The ACLA believes that there are compelling arguments for exempting laboratory services from the proposed rule. First, the OIG is attempting to set reimbursement policy that has been the purview of CMS and Congress, as well as redefining the long-standing regulatory concept of "charges," contradicting congressional intent and statute. This proposed rule's application to laboratory services is based on the mistaken and false premise that the government pays more than other third party payers for lab tests.

To demonstrate this last point, ACLA asked the accounting firm Ernst and Young to conduct a survey of ACLA members to compare average reimbursement rates for Medicare, Medicaid, and third party payers. The survey was conclusive in finding that, overall, Medicare and Medicaid are paying lower prices than third party payers. These findings hold true even when adjusting the results for differences in the complexity of tests, and when adjusting for the number of tests ordered per claim.

The results of the survey came as no surprise to laboratories because lab reimbursement has been cut or frozen for almost 15 years straight, and the original lab fee schedule was set in 1984 at 60 percent of prevailing rates. Unlike most other Medicare providers, per beneficiary spending on laboratory services was actually less in 2003 than it was in 1993.

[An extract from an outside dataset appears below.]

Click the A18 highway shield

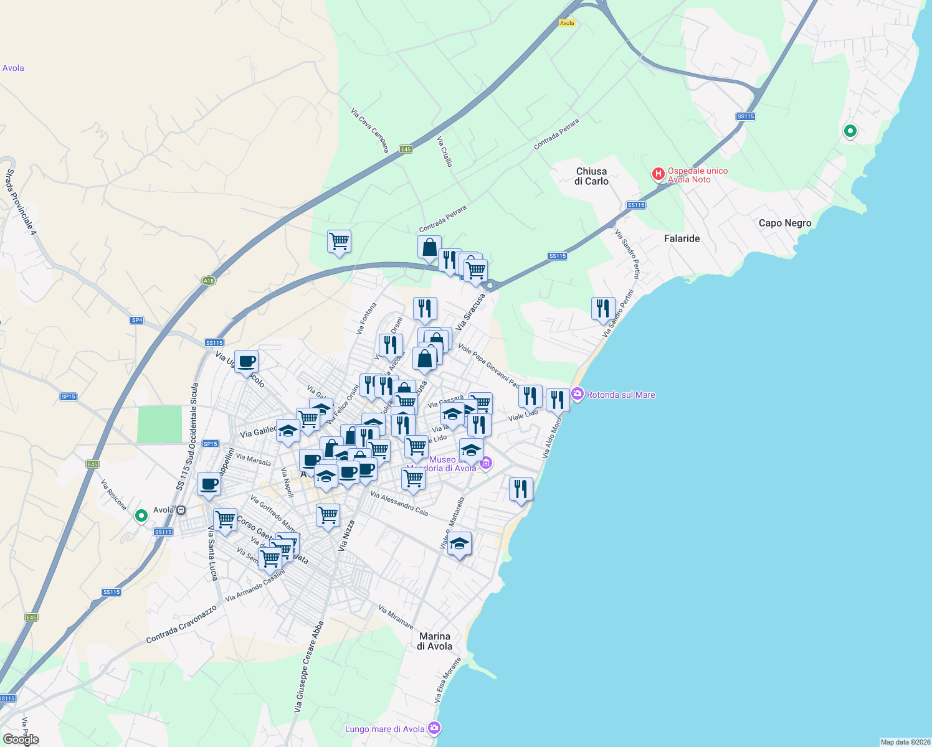click(207, 281)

The proposed OIG rule exempts physician services on the theory that they are based on actual costs and updated annually. That being the case for physicians fees, then the case for exempting labs is even stronger as lab payments are even less than "actual costs" and are frozen for the foreseeable future – the Medicare 2004 drug legislation froze the laboratory services fee schedule for another five years.

The impact of the proposed OIG rule will not be good for Medicare, beneficiaries, or laboratories. It could cause labs to raise third party payer reimbursement for some tests and, potentially, cause some labs to not be able to continue to do business with Medicare.